RECORDS SUPPLIED →
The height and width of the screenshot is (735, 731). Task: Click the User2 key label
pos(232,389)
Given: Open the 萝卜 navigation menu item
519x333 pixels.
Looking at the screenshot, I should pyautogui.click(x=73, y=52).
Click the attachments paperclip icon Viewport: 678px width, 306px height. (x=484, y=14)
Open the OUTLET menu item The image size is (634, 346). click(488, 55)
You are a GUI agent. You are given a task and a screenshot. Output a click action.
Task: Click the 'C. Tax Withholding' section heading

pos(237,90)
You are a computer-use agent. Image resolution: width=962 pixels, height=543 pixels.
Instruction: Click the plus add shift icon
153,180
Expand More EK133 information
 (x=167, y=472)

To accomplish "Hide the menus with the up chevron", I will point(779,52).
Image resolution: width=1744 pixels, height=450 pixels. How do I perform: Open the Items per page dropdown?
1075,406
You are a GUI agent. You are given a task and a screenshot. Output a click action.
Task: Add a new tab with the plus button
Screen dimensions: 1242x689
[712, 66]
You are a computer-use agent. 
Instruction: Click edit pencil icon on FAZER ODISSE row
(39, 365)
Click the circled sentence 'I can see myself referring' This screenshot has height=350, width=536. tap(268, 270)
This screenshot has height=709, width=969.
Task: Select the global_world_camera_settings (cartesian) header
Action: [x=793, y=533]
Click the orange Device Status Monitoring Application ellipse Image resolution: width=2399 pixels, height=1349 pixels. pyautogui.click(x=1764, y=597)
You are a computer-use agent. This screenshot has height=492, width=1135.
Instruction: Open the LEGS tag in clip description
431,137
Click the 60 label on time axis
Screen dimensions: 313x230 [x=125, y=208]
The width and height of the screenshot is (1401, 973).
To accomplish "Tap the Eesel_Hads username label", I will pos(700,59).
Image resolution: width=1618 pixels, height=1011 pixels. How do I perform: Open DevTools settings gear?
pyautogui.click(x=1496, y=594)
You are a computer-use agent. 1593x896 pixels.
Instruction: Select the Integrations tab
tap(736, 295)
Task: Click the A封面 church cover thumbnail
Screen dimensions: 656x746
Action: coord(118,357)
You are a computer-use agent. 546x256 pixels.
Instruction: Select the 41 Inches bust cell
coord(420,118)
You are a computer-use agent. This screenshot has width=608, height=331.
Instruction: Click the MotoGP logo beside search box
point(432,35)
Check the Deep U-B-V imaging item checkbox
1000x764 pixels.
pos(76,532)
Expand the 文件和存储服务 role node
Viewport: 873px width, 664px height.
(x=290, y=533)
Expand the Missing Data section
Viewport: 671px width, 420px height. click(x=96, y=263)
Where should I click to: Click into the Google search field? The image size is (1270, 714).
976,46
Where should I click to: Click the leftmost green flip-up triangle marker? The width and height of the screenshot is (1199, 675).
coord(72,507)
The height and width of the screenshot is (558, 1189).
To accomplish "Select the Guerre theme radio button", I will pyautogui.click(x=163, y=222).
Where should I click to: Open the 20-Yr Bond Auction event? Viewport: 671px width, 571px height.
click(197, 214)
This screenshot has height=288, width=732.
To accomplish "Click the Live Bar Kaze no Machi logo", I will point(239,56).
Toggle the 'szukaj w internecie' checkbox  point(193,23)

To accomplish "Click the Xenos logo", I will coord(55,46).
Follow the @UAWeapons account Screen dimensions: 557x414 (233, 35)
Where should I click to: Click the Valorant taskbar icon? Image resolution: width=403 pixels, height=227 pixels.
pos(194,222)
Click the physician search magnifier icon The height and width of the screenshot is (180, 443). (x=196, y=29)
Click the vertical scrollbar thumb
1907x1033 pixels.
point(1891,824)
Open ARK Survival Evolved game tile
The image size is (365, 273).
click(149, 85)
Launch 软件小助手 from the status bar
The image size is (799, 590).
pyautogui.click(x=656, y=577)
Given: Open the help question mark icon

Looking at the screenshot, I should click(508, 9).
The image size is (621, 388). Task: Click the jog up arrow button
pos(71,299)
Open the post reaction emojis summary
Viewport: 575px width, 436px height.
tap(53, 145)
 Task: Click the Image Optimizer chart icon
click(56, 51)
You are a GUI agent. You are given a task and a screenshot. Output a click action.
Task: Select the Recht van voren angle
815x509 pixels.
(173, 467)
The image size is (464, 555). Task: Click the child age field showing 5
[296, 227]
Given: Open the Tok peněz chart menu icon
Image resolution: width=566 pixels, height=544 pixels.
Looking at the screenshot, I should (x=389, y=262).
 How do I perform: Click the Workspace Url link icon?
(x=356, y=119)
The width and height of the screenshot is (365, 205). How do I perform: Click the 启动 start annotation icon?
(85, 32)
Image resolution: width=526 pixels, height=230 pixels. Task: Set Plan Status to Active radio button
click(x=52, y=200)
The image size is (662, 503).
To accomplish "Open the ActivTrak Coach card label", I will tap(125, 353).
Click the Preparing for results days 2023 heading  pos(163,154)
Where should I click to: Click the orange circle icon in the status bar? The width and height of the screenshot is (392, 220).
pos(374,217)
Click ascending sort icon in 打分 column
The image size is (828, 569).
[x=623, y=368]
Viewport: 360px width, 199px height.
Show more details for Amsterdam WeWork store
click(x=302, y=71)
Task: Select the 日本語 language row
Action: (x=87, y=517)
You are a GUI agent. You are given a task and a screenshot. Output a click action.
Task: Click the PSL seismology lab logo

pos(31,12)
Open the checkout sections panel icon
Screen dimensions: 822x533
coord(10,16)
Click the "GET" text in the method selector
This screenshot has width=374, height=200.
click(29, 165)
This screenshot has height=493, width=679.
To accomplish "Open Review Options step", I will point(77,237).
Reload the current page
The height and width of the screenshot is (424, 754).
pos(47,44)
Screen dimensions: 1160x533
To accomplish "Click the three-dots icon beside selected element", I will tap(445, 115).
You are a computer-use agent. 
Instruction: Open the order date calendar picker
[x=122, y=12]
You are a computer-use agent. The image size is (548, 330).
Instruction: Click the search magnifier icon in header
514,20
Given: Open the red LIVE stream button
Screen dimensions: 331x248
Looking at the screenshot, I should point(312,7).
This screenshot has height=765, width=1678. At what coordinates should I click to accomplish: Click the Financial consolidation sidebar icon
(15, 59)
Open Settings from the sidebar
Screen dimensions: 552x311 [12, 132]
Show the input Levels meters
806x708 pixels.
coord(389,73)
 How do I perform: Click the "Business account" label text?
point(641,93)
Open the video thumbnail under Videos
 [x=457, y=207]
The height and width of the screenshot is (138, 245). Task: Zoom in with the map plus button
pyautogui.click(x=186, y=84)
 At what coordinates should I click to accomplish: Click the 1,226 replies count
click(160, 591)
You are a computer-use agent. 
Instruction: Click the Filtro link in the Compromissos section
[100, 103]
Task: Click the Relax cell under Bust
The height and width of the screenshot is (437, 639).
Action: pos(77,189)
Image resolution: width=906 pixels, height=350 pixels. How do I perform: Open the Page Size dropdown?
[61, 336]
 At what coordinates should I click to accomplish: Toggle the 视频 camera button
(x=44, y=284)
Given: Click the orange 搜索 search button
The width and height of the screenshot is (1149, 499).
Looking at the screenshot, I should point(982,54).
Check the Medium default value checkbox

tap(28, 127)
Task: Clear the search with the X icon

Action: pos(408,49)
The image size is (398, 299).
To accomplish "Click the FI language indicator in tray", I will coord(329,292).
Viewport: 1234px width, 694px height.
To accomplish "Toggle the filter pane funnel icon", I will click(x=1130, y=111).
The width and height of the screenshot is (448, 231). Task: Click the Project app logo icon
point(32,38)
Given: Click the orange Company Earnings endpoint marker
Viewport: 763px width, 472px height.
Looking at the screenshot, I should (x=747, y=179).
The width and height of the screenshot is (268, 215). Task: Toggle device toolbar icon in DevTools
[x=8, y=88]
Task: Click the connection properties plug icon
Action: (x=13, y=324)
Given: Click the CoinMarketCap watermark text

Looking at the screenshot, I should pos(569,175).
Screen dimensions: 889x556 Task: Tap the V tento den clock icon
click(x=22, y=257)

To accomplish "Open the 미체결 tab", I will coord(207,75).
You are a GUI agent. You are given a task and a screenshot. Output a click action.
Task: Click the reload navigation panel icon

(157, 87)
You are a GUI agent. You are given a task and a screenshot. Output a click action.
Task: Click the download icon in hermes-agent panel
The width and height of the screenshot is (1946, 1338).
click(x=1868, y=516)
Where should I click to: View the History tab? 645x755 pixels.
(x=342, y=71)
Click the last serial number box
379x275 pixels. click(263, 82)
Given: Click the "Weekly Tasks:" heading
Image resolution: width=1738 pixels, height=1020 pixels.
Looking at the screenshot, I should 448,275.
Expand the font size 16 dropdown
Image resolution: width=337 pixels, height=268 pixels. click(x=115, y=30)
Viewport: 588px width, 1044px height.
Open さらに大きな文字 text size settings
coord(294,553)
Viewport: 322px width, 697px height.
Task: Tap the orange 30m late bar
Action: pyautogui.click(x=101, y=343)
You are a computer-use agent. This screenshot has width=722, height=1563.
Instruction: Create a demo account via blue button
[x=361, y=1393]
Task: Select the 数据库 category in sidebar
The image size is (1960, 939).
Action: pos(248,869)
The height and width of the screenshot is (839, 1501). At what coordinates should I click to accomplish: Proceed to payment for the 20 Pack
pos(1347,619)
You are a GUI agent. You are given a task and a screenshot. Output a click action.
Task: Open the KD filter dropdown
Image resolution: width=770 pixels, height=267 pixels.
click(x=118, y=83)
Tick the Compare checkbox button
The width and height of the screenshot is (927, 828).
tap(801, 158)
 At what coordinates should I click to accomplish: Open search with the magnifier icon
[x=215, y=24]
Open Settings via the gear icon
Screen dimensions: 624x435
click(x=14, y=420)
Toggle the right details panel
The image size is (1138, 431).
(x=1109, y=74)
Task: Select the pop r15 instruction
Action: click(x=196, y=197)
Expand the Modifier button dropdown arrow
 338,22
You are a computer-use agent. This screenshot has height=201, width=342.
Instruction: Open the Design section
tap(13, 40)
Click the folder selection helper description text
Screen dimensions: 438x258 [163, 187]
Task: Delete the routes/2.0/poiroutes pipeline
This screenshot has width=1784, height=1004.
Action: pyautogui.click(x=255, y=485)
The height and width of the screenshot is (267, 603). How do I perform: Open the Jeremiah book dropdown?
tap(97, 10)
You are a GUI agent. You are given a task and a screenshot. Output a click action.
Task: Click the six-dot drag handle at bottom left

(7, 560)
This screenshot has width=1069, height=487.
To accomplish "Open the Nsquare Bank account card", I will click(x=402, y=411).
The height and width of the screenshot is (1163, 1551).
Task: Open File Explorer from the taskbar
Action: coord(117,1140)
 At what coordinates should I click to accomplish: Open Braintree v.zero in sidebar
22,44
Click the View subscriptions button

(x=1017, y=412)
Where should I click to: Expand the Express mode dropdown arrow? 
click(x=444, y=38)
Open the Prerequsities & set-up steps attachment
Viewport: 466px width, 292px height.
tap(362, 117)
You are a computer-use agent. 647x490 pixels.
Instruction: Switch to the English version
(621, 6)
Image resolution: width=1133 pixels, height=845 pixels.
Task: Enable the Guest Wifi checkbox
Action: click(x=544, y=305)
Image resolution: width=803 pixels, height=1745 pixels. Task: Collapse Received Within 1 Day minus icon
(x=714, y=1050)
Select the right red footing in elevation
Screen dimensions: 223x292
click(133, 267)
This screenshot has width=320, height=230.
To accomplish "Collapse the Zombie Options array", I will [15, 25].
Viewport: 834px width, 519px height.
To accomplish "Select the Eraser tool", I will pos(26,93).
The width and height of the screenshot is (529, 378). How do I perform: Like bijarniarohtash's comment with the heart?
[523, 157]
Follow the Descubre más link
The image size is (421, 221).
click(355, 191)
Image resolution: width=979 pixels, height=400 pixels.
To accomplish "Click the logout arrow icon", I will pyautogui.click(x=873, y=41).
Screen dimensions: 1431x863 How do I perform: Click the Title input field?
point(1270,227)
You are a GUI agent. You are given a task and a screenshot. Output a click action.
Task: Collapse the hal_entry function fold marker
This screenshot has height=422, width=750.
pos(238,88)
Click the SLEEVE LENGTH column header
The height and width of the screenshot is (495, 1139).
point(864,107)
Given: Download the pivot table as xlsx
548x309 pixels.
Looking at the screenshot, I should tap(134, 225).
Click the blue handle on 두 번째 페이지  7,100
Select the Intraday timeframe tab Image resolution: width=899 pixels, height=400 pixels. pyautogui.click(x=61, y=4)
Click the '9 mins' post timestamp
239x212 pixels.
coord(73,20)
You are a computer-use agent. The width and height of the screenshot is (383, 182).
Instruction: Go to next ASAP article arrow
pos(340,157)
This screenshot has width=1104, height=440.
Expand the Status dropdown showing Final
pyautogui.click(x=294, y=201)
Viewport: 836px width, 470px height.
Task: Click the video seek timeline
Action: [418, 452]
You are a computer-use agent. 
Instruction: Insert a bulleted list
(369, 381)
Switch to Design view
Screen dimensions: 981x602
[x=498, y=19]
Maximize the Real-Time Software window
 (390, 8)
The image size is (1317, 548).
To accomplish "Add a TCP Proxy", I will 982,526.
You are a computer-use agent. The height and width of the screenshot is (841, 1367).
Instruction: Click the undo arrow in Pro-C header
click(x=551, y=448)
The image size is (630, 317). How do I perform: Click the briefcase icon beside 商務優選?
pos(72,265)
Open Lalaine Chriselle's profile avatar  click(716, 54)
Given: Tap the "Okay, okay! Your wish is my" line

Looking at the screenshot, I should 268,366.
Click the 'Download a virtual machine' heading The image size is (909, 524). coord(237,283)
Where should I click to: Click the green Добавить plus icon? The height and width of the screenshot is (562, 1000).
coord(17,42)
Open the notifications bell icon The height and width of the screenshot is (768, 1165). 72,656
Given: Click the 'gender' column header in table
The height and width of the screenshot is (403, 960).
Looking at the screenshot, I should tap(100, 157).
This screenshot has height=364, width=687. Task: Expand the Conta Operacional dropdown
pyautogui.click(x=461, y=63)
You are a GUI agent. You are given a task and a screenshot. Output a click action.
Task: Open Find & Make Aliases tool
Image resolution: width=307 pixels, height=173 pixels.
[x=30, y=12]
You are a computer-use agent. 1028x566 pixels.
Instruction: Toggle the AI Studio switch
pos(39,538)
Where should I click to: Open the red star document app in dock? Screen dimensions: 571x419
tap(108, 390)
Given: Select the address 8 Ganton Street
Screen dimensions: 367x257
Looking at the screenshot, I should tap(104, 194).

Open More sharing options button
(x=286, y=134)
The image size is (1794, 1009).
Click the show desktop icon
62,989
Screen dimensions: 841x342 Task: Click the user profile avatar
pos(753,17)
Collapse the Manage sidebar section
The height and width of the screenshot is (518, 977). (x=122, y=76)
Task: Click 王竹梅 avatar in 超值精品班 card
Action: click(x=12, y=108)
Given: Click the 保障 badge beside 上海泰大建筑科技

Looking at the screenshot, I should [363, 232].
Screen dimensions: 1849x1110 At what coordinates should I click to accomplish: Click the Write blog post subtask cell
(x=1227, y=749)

TASK GOAL →
Lay out the lines above as a Markdown table with the columns No. and Line, covering everything from the first line down to the one containing "Looking at the screenshot, I should pyautogui.click(x=73, y=52).". Include both ends, and leave out any blank lines.

TASK OUTPUT →
| No. | Line |
|---|---|
| 1 | The height and width of the screenshot is (735, 731). Task: Click the User2 key label |
| 2 | pos(232,389) |
| 3 | Given: Open the 萝卜 navigation menu item |
| 4 | 519x333 pixels. |
| 5 | Looking at the screenshot, I should pyautogui.click(x=73, y=52). |